“White Wine and Health Congress”

Sabato 14 Giugno all’Auditorium Borgo Rocca Sveva di Soave scienziati e ricercatori italiani ed esteri presenteranno i risultati preliminari di uno studio scientifico commissionato tre anni fa dal Consorzio Tutela Vini di Soave

Sabato 14 giugno all’Auditorium di Borgo Rocca Sveva, Soave – Verona, a partire dalle ore 9.00 avrà luogo il primo congresso internazionale dedicato al rapporto tra vino bianco e salute, dal titolo “White Wine and Health Congress”.

Nel corso del congresso verranno resi noti i primi risultati di uno studio internazionale congiunto, commissionato dal Consorzio Tutela Vini di Soave all’Università degli Studi di Pisa, e coordinato da Alberto Bertelli, medico e farmacologo dell’Università degli Studio di Milano.

La ricerca si propone di dimostrare scientificamente che un consumo moderato di vino bianco, durante i pasti ed in soggetti sani, può avere effetti benefici e preventivi per la salute dell’uomo.

Nel corso del Congresso di Soave interverranno anche ricercatori e medici provenienti da Stati Uniti, Portogallo, Spagna, Francia, Germania e Austria, con relativi contributi sul tema vino bianco e salute.

Il Congresso si svolge con il patrocinio OIV, l’Organisation Internationale de la Vigne e du Vin.

Anticipazioni del Congresso Internazionale

Arthur Klatsky, autorevole epidemiologo statunitense del Kaiser Permanente Medical Care Program di Oakland (California), dopo aver seguito quasi 130.000 pazienti in sette anni, ha scoperto che i moderati consumatori di alcol erano più protetti contro malattie cardiovascolari rispetto agli astemi e che il vino offriva in tali patologie la maggior protezione rispetto alle altre bevande alcoliche. La sorpresa però è arrivata quando tra vino bianco e vino rosso si è scoperto che il vino bianco è più protettivo contro le malattie cardiovascolari e che le donne, moderate consumatrici di vino bianco, fra tutti sono risultate le più protette. «Un risultato del genere – commenta Alberto Bertelli del Dipartimento di Morfologia Umana dell’Università degli Studi di Milano, medico e coordinatore scientifico del Congresso di Soave – ridimensiona il ruolo del vino rosso, fino ad oggi considerato il solo a proteggere contro patologie cardiovascolari e apre la strada ad una nutrita schiera di studi di tipo sperimentale e clinico con vini bianchi di diversa provenienza, al fine di proseguire nella spiegazione di questo fenomeno».

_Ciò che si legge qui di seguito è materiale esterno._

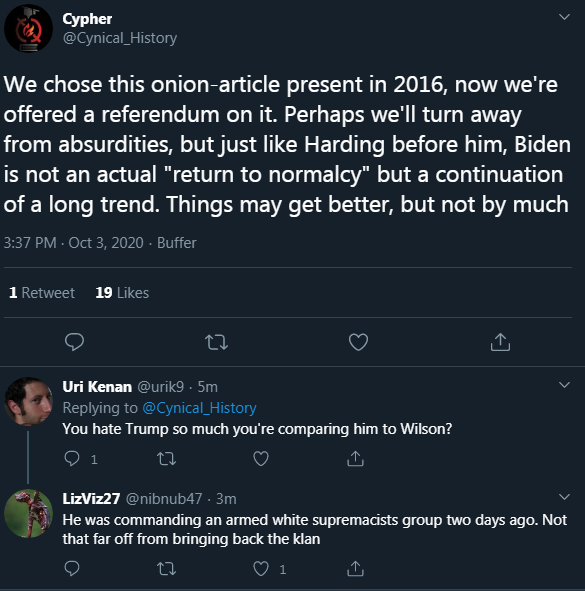Open Uri Kenan's profile picture
Viewport: 585px width, 591px height.
tap(28, 401)
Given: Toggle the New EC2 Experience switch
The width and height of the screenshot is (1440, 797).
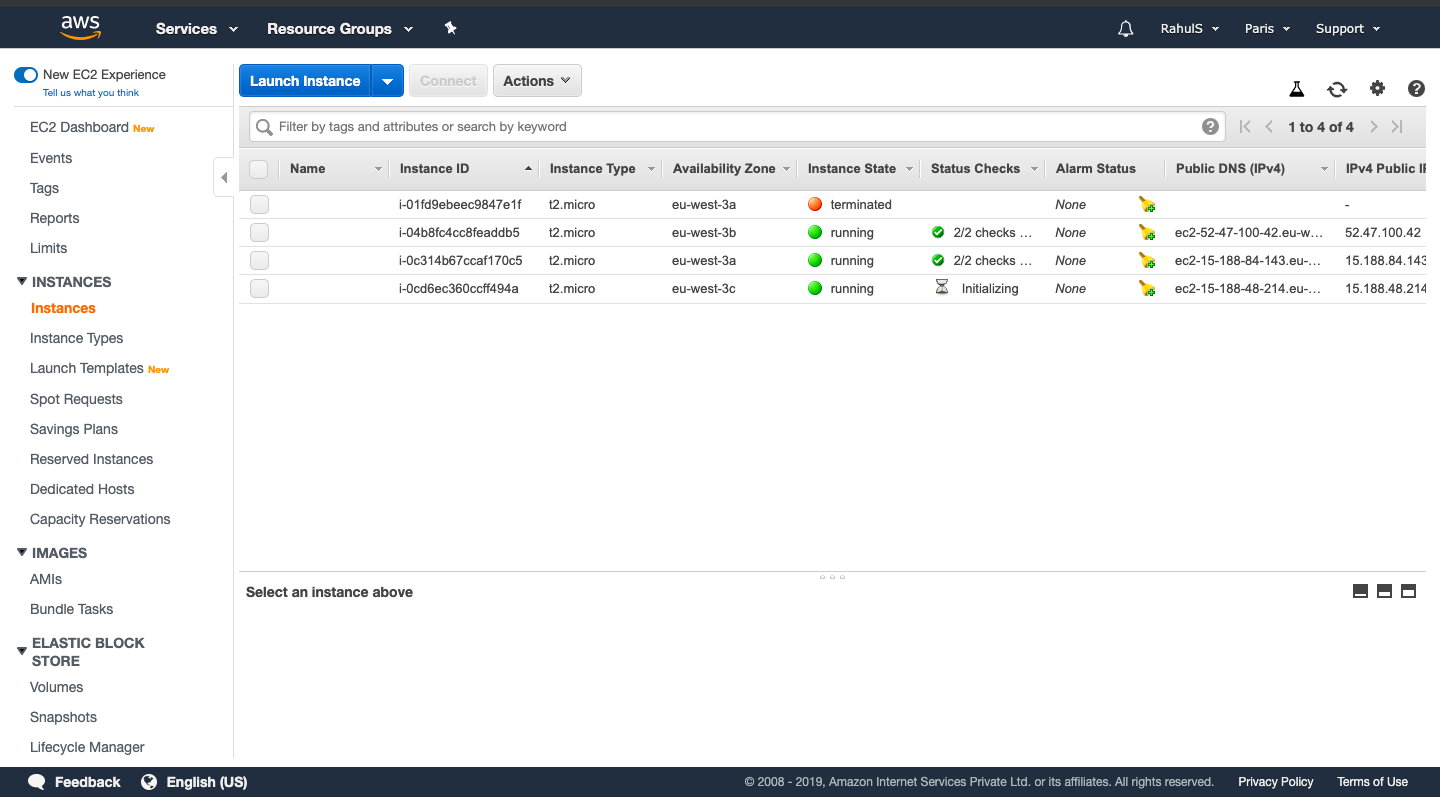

«Sempre più emergono infatti dati interessanti su salute e vino bianco, tanto dal punto di vista clinico quanto da quello biomolecolare – continua Alberto Bertelli – dati che sono attualmente in via di pubblicazione a livello internazionale. Il vino – prosegue il medico – non è un farmaco, tuttavia in soggetti sani, un consumo di due bicchieri al giorno di vino bianco, sempre durante i pasti, e mai a stomaco vuoto, è in grado di limitare gli eventi patologici che favoriscono la formazione della placca aterosclerotica. E questo potrebbe spiegare l’efficacia nella prevenzione delle malattie cardiovascolari. Interamente nuovo invece il concetto di inserire nella dieta di pazienti, durante uno studio clinico, vino bianco in sostituzione di quello rosso».